# PROBLEM STATEMENT
The entries below hold a line with "Pristdel Pvt. Ltd. (217, 2545)" and a line with "Yagyas (51, 1143)". Return those lines and all that lie between them, exactly and only.

# DATASET EXCERPTS
※
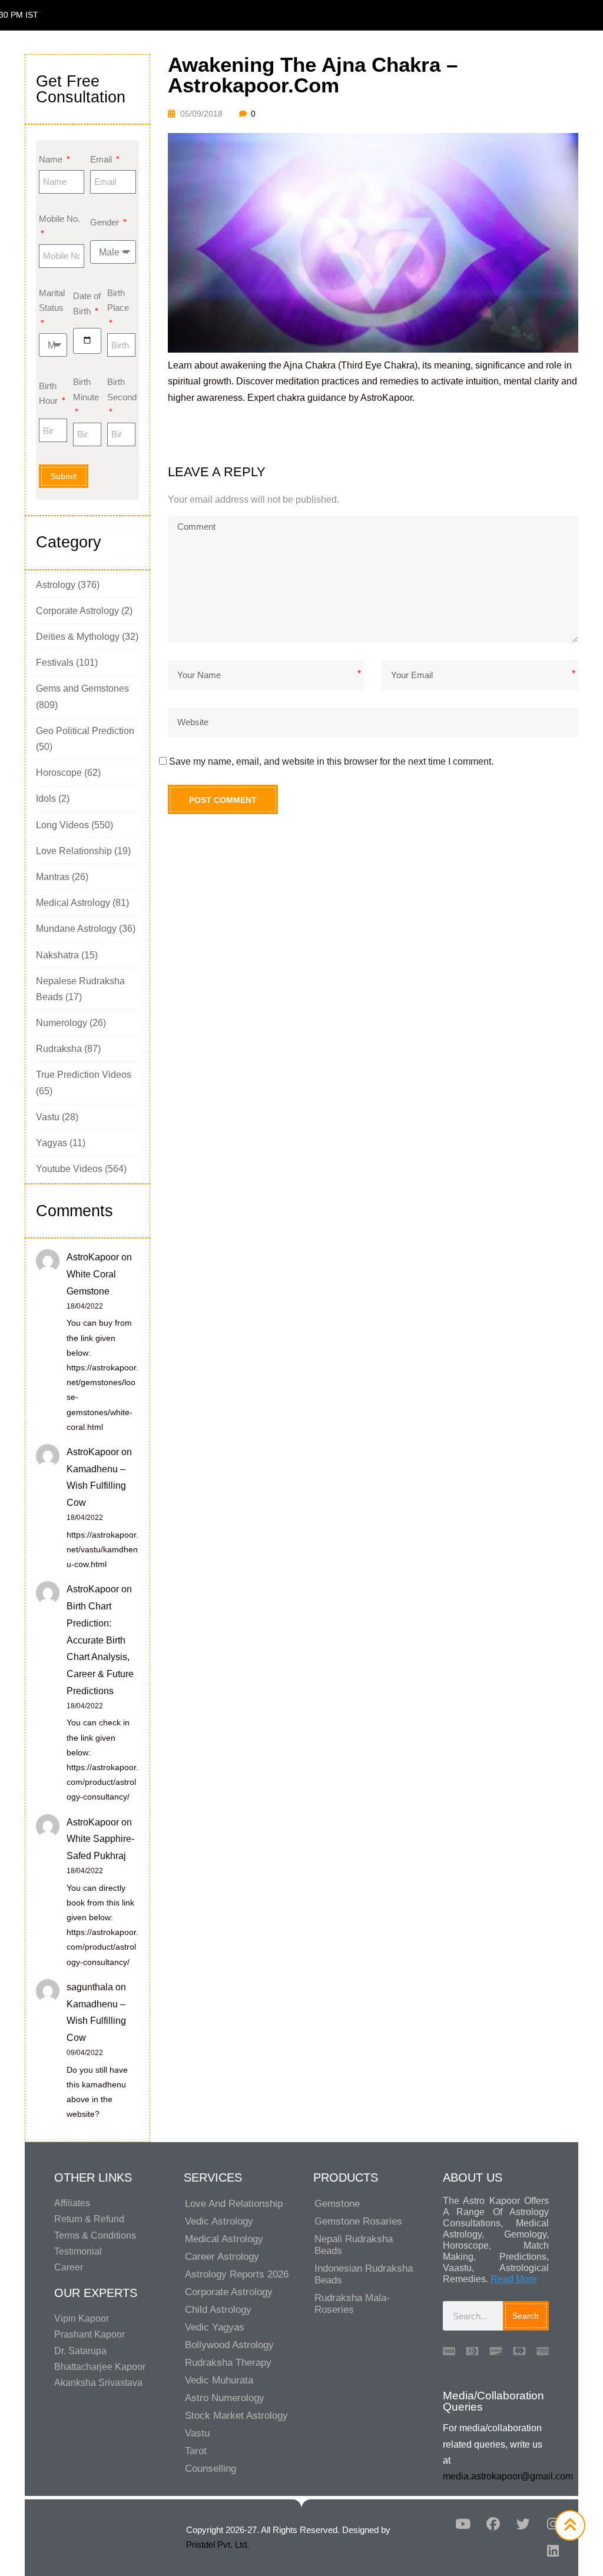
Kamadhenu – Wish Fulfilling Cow (96, 1486)
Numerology (61, 1023)
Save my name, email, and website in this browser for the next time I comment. (331, 761)
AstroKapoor (93, 1257)
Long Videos (62, 825)
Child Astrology (218, 2309)
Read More (514, 2279)
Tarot (196, 2451)
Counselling (210, 2468)
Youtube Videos (69, 1169)
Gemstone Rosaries (358, 2221)
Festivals (55, 663)
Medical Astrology (73, 903)
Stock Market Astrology (236, 2415)
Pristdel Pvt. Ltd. (217, 2545)
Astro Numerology (224, 2398)
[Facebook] (492, 2523)
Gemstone (337, 2203)
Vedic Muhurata (219, 2380)
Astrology (55, 585)
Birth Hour (49, 393)
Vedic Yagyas (214, 2327)
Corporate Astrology (77, 611)
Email (102, 159)
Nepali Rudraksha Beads (353, 2244)
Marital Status (52, 300)
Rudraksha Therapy (228, 2362)
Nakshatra (57, 955)
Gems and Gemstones (82, 688)
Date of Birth (87, 303)
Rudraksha (59, 1049)
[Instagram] (552, 2523)
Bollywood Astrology (229, 2345)
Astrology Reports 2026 (237, 2274)
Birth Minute (86, 389)
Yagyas (51, 1143)
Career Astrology (222, 2256)
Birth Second (121, 389)
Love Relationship (74, 851)
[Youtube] (462, 2523)
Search (525, 2316)
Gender (105, 222)
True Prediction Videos (83, 1075)
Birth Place (118, 300)
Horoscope (59, 773)
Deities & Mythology (78, 637)
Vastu (47, 1117)
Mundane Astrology (76, 929)
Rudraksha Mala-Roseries (352, 2303)
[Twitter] (522, 2523)
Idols (46, 799)
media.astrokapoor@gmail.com (508, 2476)
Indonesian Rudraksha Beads (363, 2274)
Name (52, 159)
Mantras (52, 877)
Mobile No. (59, 219)
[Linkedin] (552, 2550)
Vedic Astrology (219, 2221)
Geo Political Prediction (85, 731)
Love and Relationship (234, 2203)
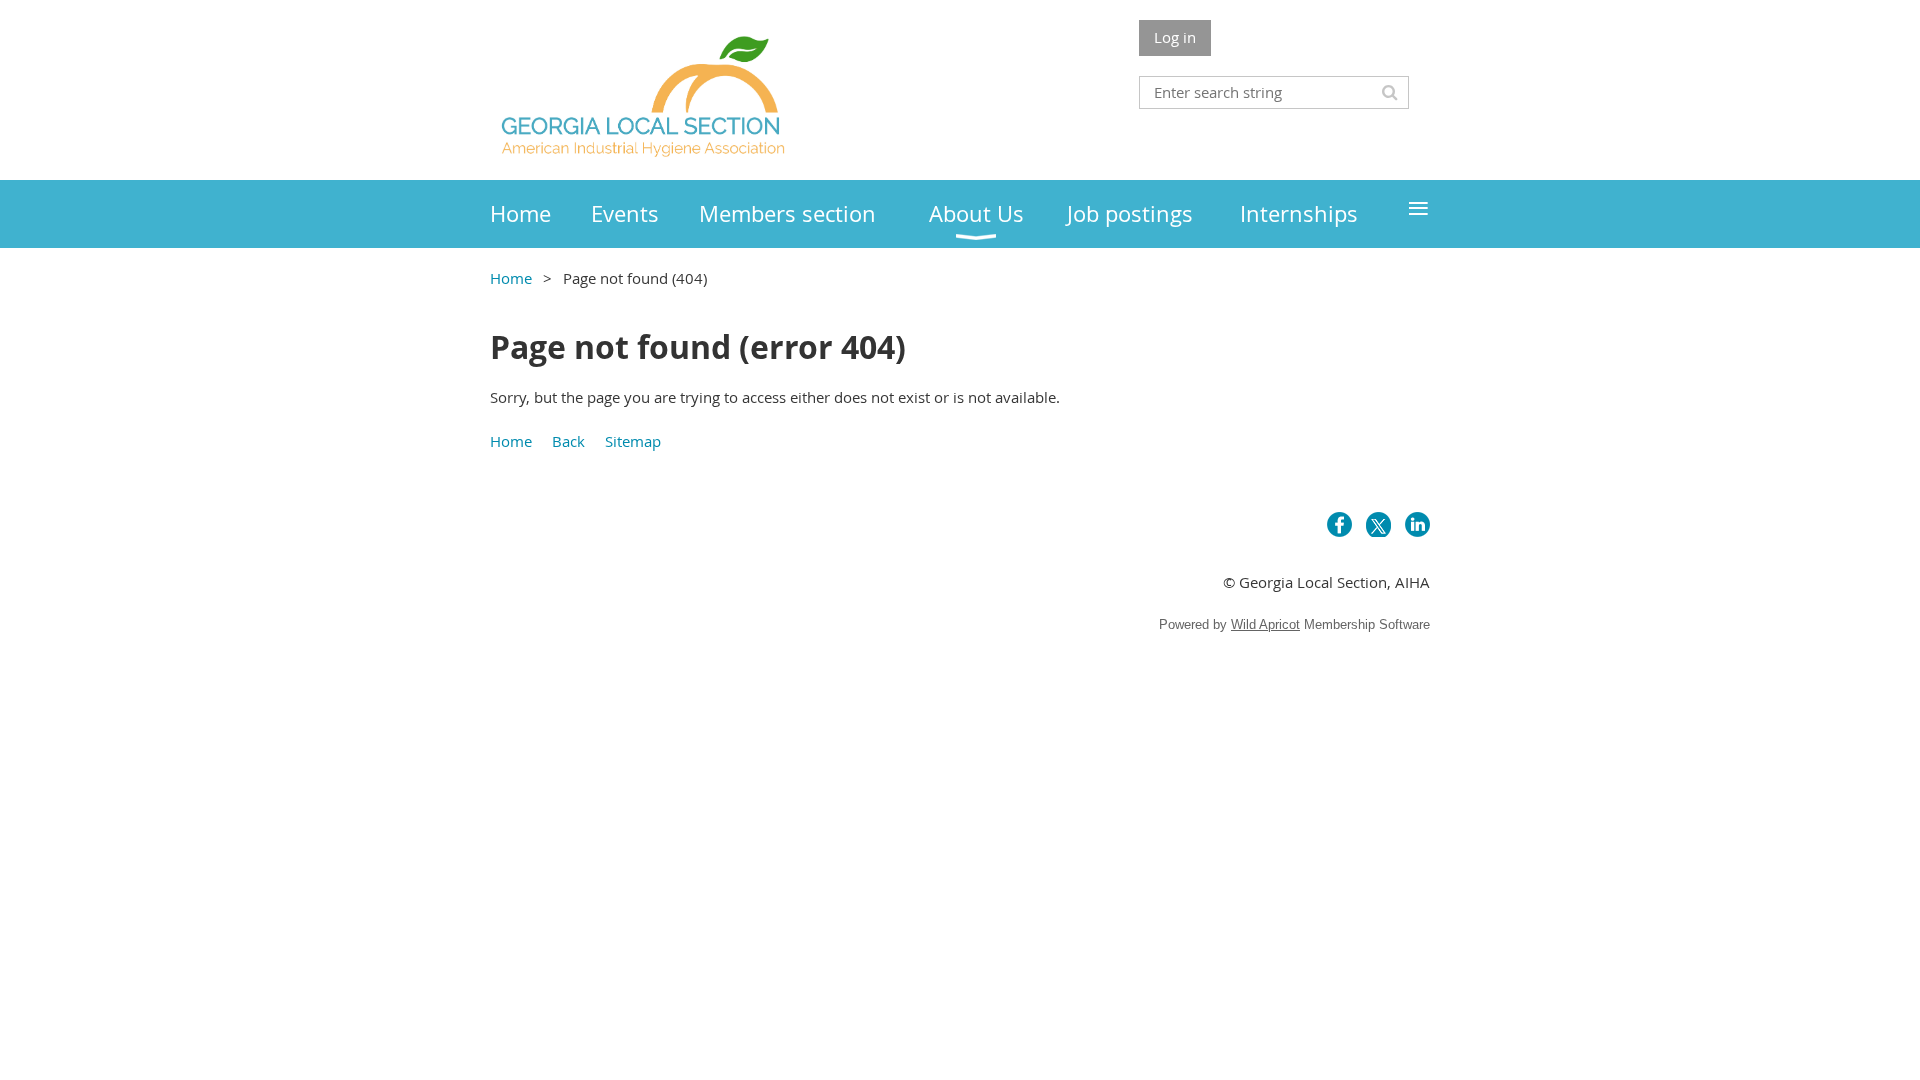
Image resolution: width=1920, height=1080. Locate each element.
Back (568, 441)
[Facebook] (1339, 524)
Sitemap (633, 441)
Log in (1175, 37)
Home (511, 278)
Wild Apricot (1265, 624)
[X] (1378, 524)
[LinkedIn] (1417, 524)
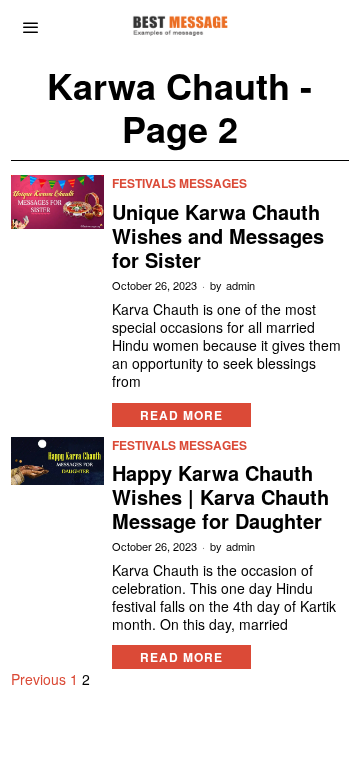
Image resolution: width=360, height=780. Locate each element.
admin (240, 285)
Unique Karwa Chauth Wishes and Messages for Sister (218, 236)
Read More (181, 415)
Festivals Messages (179, 183)
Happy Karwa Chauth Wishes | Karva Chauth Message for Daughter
※
# SOLUTION FOR THIS EXERCISE
Pristdel Pvt. Ltd. (217, 2545)
Astro Numerology (224, 2398)
[Facebook] (492, 2523)
Gemstone (337, 2203)
Vedic Muhurata (219, 2380)
Astrology (55, 585)
Birth Hour (49, 393)
Vedic Yagyas (214, 2327)
Corporate Astrology (77, 611)
Email (102, 159)
Nepali Rudraksha Beads (353, 2244)
Marital Status (52, 300)
Rudraksha Therapy (228, 2362)
Nakshatra (57, 955)
Gems and Gemstones (82, 688)
Date of Birth (87, 303)
Rudraksha (59, 1049)
[Instagram] (552, 2523)
Bollywood Astrology (229, 2345)
Astrology Reports 2026 (237, 2274)
Birth Minute (86, 389)
Yagyas (51, 1143)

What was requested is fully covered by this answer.